Does the public really care about the price tag of government spending?

Pratt on TexasFor the Texas Scorecard, Salvador Ayala, wrote:

“Radical leftist politicians, like Sen. Bernie Sanders (D—VT), regularly laud the idea of single-payer healthcare, or “Medicare For All.” But a new report by the Mercatus Center at George Mason University finds that the cost of such a federal program would be astronomical.

“That study shows that implementing Medicare For All nationally would cost more than $32 trillion over the first 10 years. The plan would replace all private health insurance that Americans currently receive, and all state level health care spending, with federal control and distribution. …The amount of money required to support a single-payer system could not be generated even if current tax revenues were doubled.”

After detailing how in several states the backers of these Medicare For All programs ended up pulling their own bills, Ayala wrote: “There’s a reason public support for single-payer drops off when respondents are shown the price tag.”

Does the public actually care about the price tag?

But I question that. Does the public actually care about the price tag?

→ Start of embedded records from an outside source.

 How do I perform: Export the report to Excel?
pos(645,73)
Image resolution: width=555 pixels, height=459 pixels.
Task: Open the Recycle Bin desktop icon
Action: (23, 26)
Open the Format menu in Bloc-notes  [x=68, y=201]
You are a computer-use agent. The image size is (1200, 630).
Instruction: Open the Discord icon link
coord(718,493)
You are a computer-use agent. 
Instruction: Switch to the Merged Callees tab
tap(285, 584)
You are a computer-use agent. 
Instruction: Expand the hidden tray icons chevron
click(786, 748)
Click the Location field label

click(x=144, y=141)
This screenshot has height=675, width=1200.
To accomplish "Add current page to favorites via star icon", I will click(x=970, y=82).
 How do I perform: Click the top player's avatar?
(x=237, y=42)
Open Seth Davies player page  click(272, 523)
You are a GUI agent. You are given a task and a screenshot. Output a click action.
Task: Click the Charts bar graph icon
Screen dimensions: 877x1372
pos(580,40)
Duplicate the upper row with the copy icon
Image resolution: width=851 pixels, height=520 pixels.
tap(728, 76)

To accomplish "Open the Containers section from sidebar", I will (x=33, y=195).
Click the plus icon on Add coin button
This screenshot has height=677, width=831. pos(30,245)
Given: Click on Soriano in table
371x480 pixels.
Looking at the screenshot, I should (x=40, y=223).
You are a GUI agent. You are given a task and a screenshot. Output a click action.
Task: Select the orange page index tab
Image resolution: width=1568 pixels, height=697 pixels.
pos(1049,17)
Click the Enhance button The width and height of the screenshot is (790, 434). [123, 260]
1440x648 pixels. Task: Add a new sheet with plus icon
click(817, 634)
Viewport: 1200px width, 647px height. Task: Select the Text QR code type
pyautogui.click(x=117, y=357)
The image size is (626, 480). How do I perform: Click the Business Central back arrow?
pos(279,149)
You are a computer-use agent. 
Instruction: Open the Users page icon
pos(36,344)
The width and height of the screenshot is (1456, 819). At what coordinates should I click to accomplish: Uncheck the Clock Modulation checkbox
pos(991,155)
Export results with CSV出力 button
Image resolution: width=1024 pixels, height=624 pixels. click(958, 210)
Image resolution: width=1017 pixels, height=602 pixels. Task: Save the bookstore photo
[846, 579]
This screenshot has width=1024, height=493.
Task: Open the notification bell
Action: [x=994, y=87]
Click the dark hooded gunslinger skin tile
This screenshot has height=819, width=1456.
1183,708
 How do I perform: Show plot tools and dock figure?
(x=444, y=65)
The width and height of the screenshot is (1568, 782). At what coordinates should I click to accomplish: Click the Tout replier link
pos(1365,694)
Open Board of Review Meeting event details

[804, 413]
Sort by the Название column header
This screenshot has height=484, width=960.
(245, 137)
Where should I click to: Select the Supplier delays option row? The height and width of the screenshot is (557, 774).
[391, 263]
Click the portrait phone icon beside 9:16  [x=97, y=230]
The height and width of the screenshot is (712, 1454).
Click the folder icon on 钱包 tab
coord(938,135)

In almost every community people who should know better push, as well as vote for, large bond debt issues every few years, never allowing debt to paid off, for non-essential things while also raising property taxes and fees.

Once in a while the public gets fed up and votes for a reformer but after realizing that fighting the momentum of the spend, spend, spend crowd is messy, enough of those voters back off and let the more debt and more taxes crowd win.

It is cynical I know, but I think it is demonstrably true that a huge number of our neighbors would sell out their own family’s future for shiny baubles and trinkets if told it was good for the children or downtown or economic development or some other faddish phrase.

There just are not that many capital “C” Citizens anymore who accept the responsibility of true self-government.